Each input is packed with full sentences sampled contiguously from one or more documents, such that the total length is at most 512 tokens. Inputs may cross document boundaries. When reaching the end of one document, sampling begins from the next document, adding an extra separator token between documents.
Additionally, larger mini-batches are used.
(4) Dynamically changing the masking pattern applied to the training data.
The original BERT implementation performed masking once during data preprocessing, resulting in a single static mask. To avoid using the same mask for each training instance in every epoch, training data was duplicated 10 times so that each sequence is masked in 10 different ways over the 40 epochs of training. Thus, each training sequence was seen with the same mask four times during training.

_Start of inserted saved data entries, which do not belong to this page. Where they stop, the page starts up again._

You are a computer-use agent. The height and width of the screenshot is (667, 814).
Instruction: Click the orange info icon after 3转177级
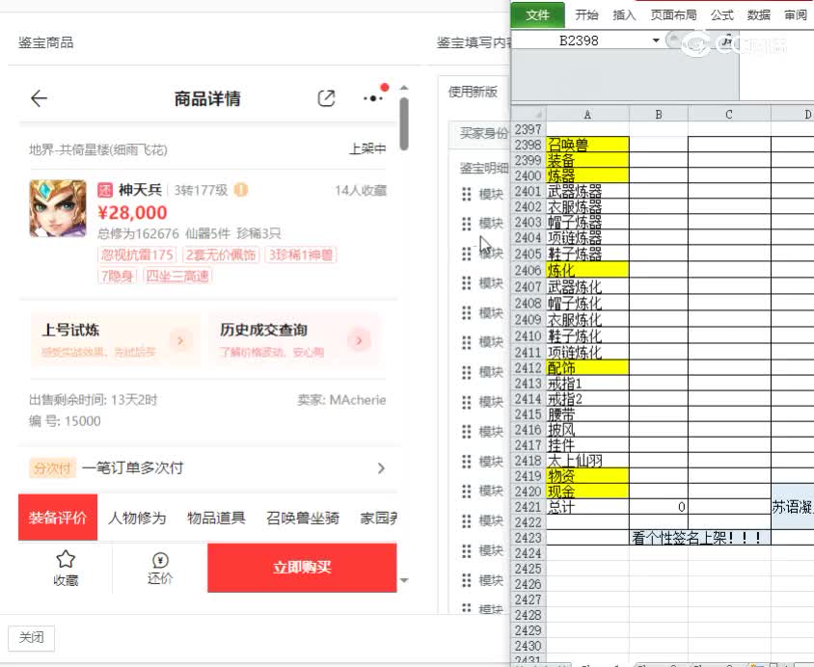click(x=241, y=190)
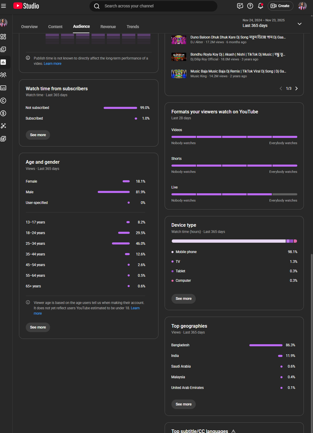Go to next page of videos list
Viewport: 313px width, 433px height.
[x=296, y=88]
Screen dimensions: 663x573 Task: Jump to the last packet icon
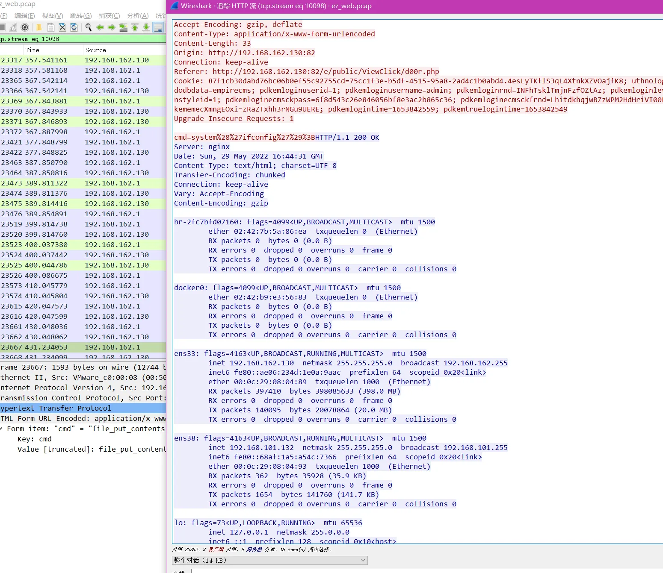(x=146, y=27)
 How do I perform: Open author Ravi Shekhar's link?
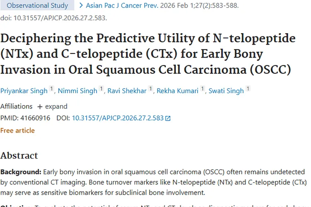coord(126,91)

RoBERTa uses a strategy with dynamic masking where the masking pattern is generated every time we feed a sequence to the model. This becomes crucial when pretraining for more steps or with larger datasets.
The result?
The new model establishes a new state-of-the-art on 4/9 of the GLUE tasks: MNLI, QNLI, RTE, and STS-B. It also matches state-of-the-art results on SQuAD and RACE.
Waiting for the next round of tuning other models. 🍿
The only problem with RoBERTa seems to be there is no such character in the Sesame Street show…

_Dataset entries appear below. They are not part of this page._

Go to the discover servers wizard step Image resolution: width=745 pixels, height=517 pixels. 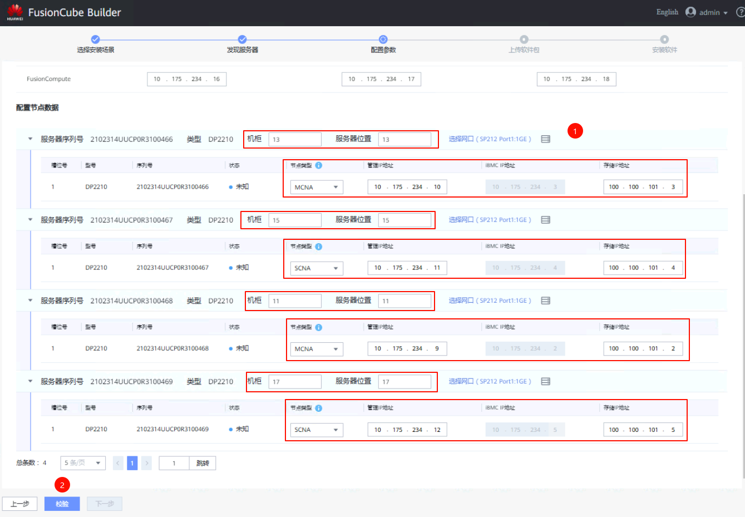click(242, 40)

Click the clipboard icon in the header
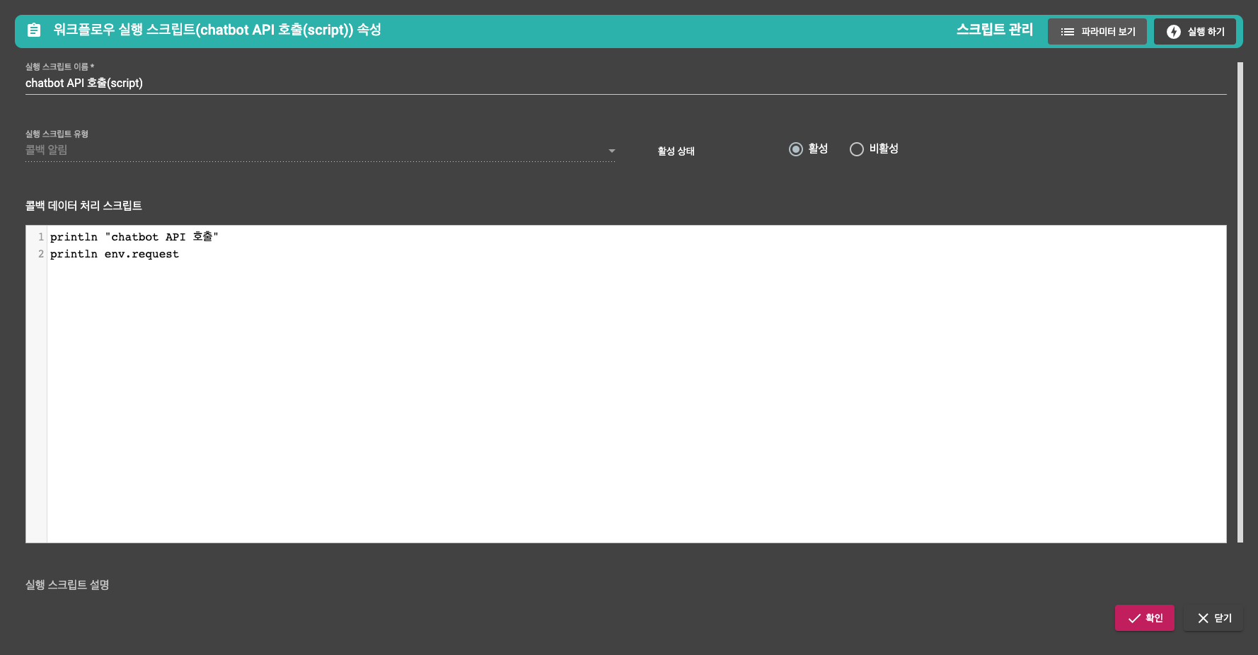click(x=34, y=30)
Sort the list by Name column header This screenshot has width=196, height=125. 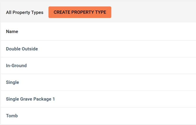(12, 31)
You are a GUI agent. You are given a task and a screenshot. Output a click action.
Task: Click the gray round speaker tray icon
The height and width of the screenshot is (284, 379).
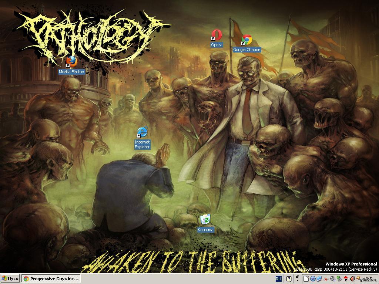[x=332, y=278]
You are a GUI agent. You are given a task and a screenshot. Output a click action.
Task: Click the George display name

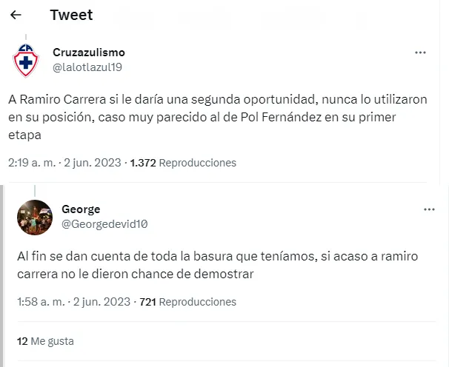81,209
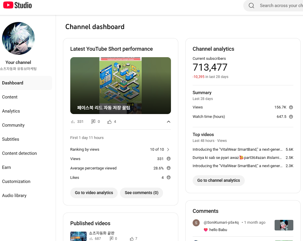Click the See comments (0) button

click(141, 193)
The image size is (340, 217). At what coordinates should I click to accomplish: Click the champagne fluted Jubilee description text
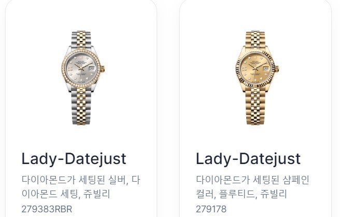[252, 187]
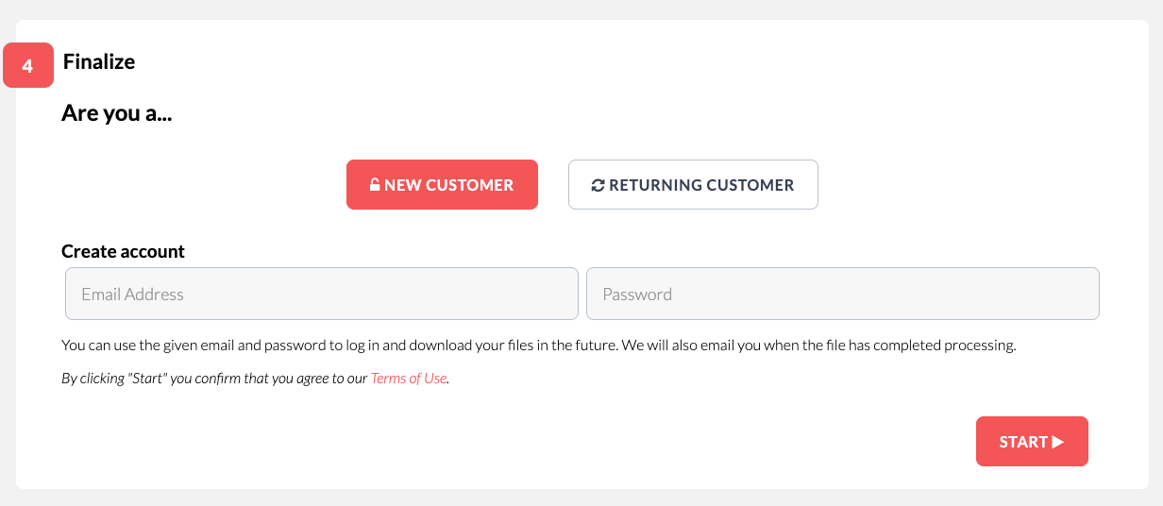Click into the Password field
Viewport: 1163px width, 506px height.
(842, 294)
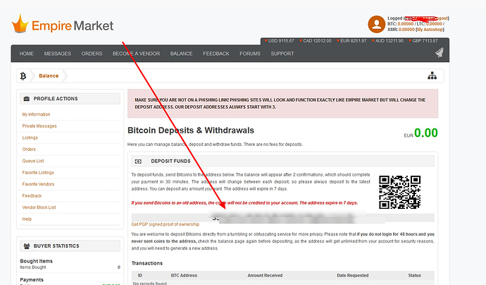Open Get PGP signed proof of ownership
Image resolution: width=486 pixels, height=285 pixels.
[x=169, y=224]
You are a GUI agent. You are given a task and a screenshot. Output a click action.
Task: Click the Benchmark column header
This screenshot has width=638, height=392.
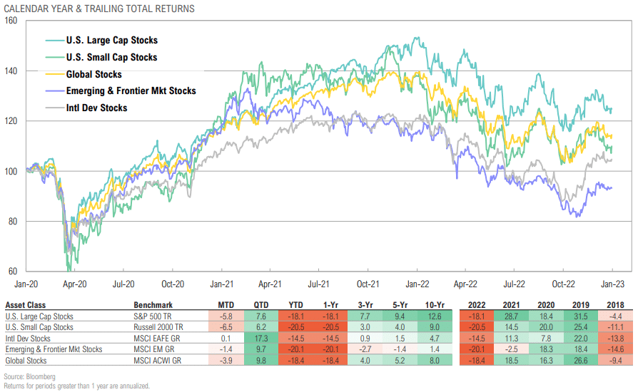tap(153, 305)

P.S. Let’s guess which other names will we see soon. UmBERTo, BERTie, RoBERT, …? Your ideas? :)
UPD. I was wrong. There is Roberta in Sesame Street! So, there are now no problems with the paper :)
UPD2. (ten minutes later) Oh no! Things are changing so fast! There is a problem. ERNIE 2.0!
UPD3. Looking closer at the ERNIE 2.0 results, there are now problems for RoBERTa again :)
ERNIE 2.0 scores (see the table below) are lower than RoBERTa’s ones (see the table above):
For the end of the day July 31st the GLUE benchmark leaderboard looks like this, RoBERTa is the first:
UPD4. There is another interesting BERT modification called SpanBERT (you can see it in the GLUE leaderboard at the 9th place). It was published just two days before RoBERTa and shares a few coauthors with it.
SpanBERT is designed to better represent and predict spans of text. It differs from BERT in both the masking scheme and the training objectives. SpanBERT adds the new span-boundary objective (SBO) to train the model to predict the entire masked span from the observed tokens at its boundary (and get rid of NSP objective as RoBERTa):
SpanBERT reaches substantially better performance on span selection tasks in particular. In GLUE benchmark the main gains from SpanBERT are in the SQuAD-based QNLI dataset and in RTE:
Yet SpanBERT’s results are weaker than RoBERTa’s ones.